(Beginning of RAW DATA)

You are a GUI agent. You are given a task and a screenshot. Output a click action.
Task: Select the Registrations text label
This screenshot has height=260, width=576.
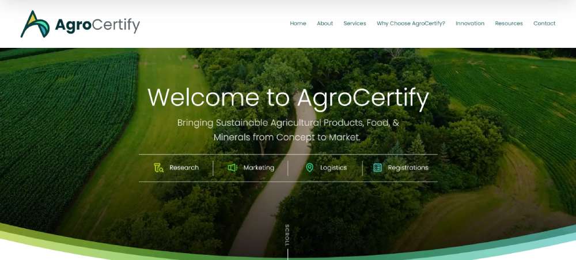coord(408,168)
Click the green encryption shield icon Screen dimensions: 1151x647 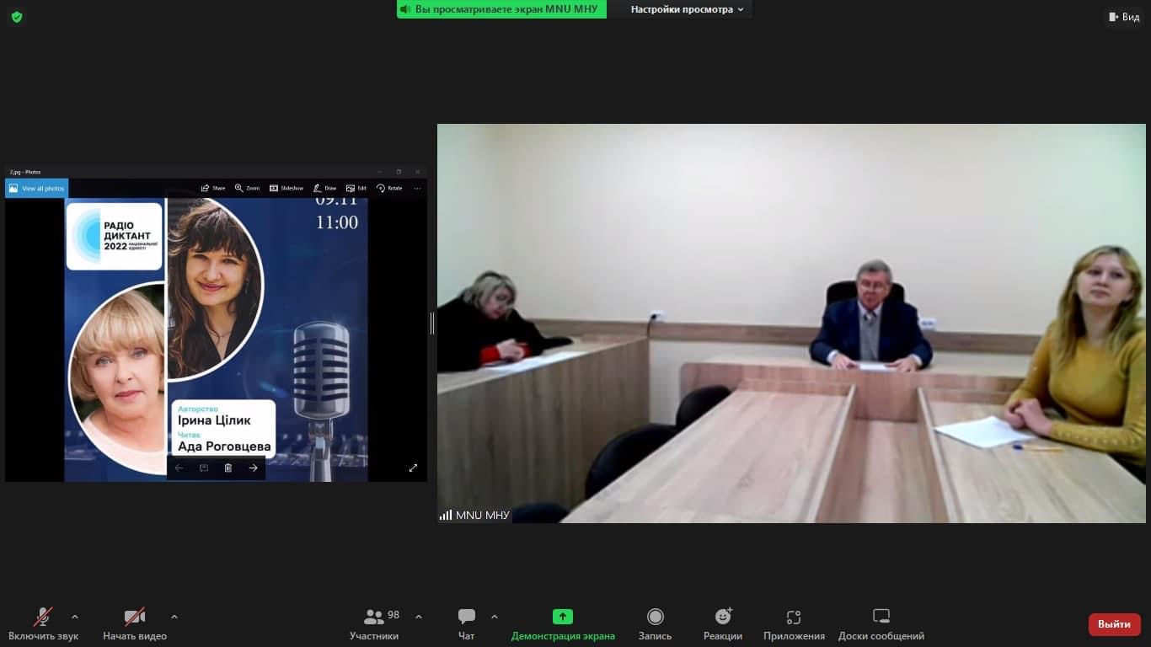tap(17, 17)
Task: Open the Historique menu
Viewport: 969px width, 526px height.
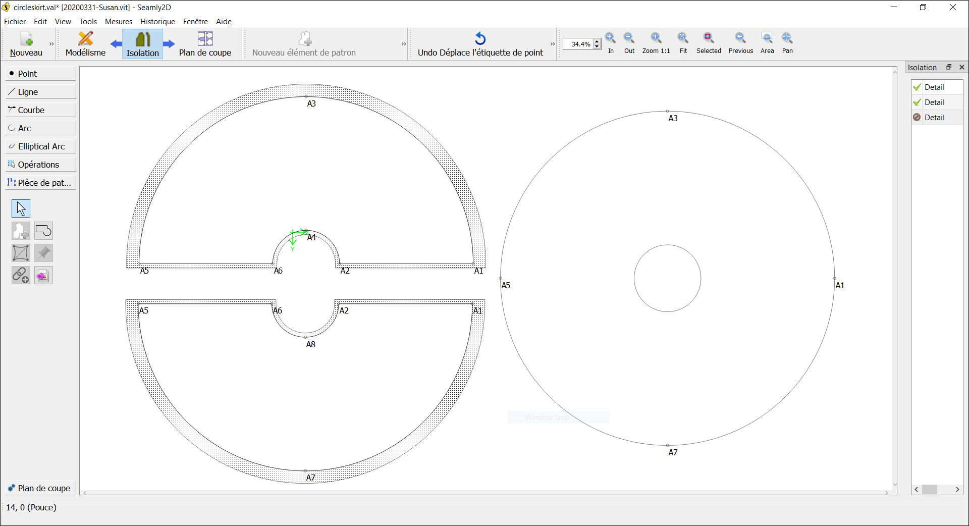Action: click(x=157, y=22)
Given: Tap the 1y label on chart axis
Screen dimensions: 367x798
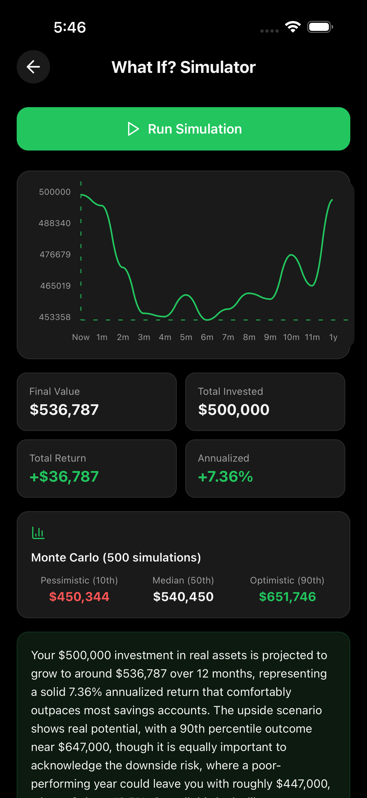Looking at the screenshot, I should coord(333,337).
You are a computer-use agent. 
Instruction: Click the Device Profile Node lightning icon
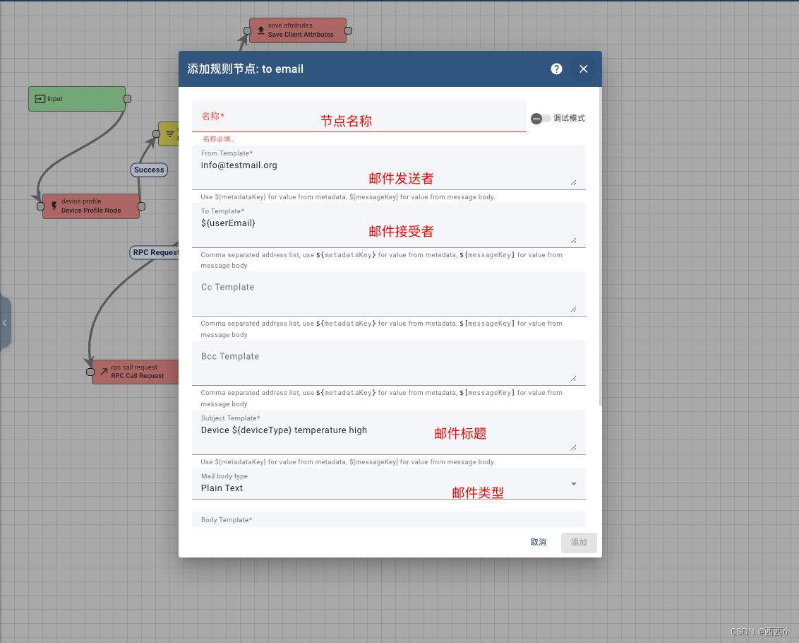[54, 206]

(End of RAW DATA)

TASK DETAILS: List each line of the records that holds the string "label".

TASK SOLUTION:
Task: Select the Registrations text label
Given: Tap the 1y label on chart axis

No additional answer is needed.